Partiti e politici
A Giovanni Bianchi che è andato via
Giovanni Bianchi era un amico. È sempre difficile parlare degli amici che se ne vanno. Non tanto perché così si perde una storia, ma perché è difficile, credo, dare il senso di una storia.
Un giorno forse qualcuno racconterà di un esperimento culturale, molto elitista, in cui ognuno rappresentava se stesso e allo stesso tempo della curiosità di incontrare altri mondi molto lontani da sé. Quell’esperimento è stato molte cose e ha assunto varie vesti, ma soprattutto viveva della voglia di interrogarsi insieme di persone che non avevano alcuna intenzione di venir meno a se stesse e contemporaneamente avvertivano il limite di essere solo se stesse.

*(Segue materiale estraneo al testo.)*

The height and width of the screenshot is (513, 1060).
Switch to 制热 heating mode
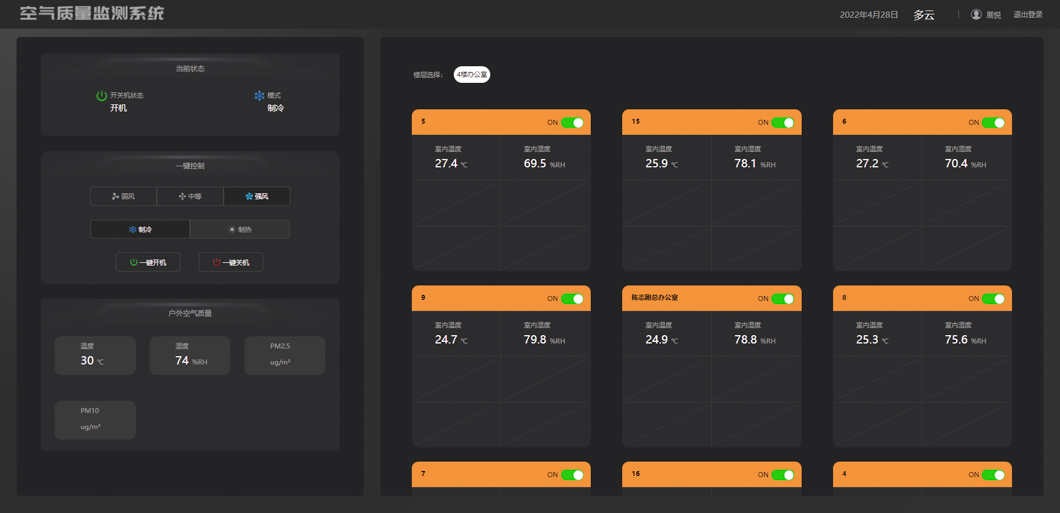click(x=240, y=230)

In mezzo si ritrovarono le figure scarto di molti mondi politici e culturali dell’Italia degli anni ‘80 e ’90. Tra Milano e Roma, passando per Piacenza, era un’altra Italia quella che si trovava ogni tanto a ripercorrere le strade contorte della propria formazione, a provare a condividere domande, più che risposte.
C’era Sergio Quinzio, una figura che a lungo era stata al margine e che da quella marginalità traeva forza; Edoardo Benvenuto, esponente di quel cattolicesimo intransigente genovese, figlio di Gianni Baget Bozzo e con lui in conflitto; c’era Mario Tronti, Paolo Ridella, Romana Guarnieri, Salvatore Natoli, Paolo Sorbi, Bepi Tomai, soprattutto Giuseppe Trotta, forse la figura più emblematica di un’esperienza di cattolicesimo politico, profondamente innervato di cultura comunista, e allo stesso tempo fortemente e profondamente credente, e contemporaneamente carico di un’ironia e di un’autoironia rare. E c’era Giovanni Bianchi.

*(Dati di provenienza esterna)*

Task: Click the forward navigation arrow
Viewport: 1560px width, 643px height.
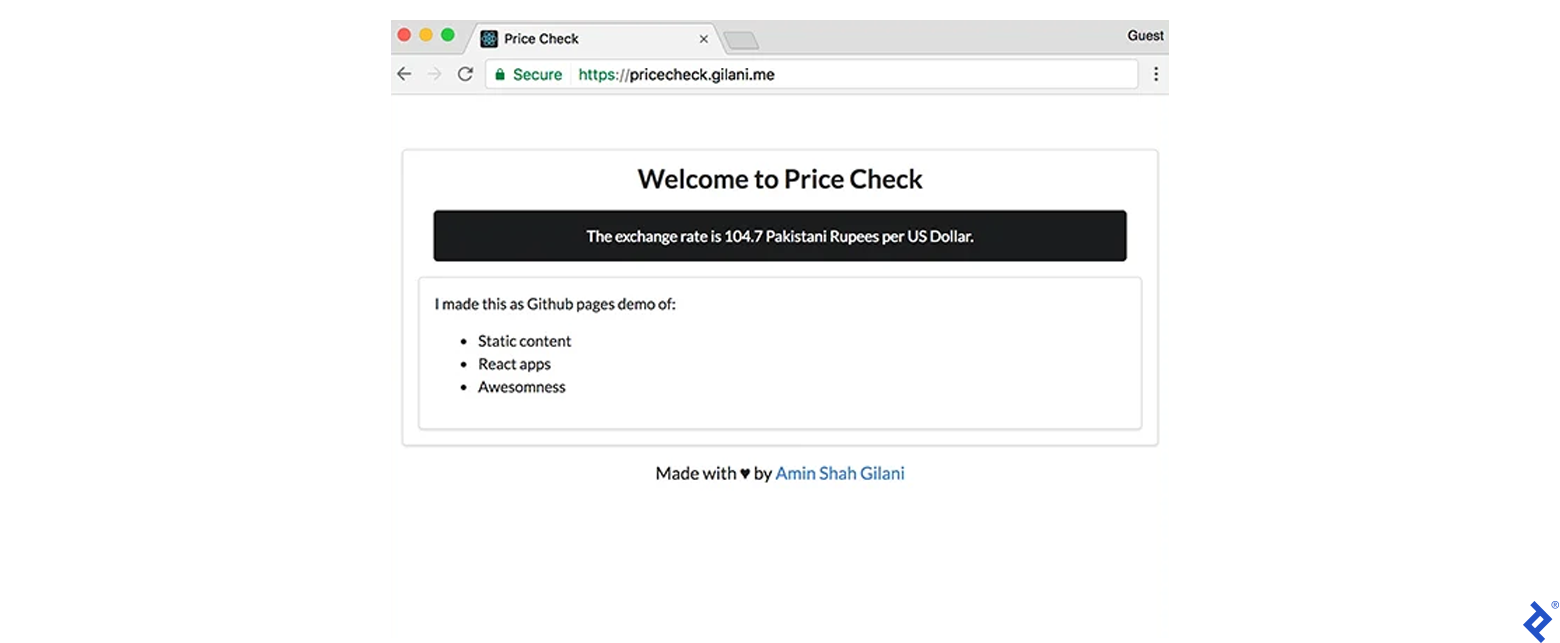Action: [434, 73]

Giovanni, fuori e oltre la sua esperienza e la sua quotidianità di presidente nazionale delle Acli, aveva voglia di sperimentare percorsi di ricerca spirituale, ma anche di cultura e di ricerca di senso della politica in una stagione che dichiarava apertamente la fine della politica come missione, come vissuto, come passione.
In mezzo c’erano molti altri percorsi che s’incrociavano: ciò che ruotava intorno all’esperienza della “Cattedra dei non credenti”, la ricerca di un nesso tra teologia e politica che toccava Massimo Cacciari, l’idea di rivisitazione di un’idea di pietà che nasceva dalla lettura e dalla raccolta del lascito di don Giuseppe De Luca; la “Corsia dei Servi” e lezione di padre Davide M. Turoldo, ma anche della ricerca nei percorsi con l’ebraismo, che a Milano voleva dire Paolo De Benedetti. Voleva dire muovere dai punti fermi del Concilio, ma avere anche la consapevolezza di dover andare oltre.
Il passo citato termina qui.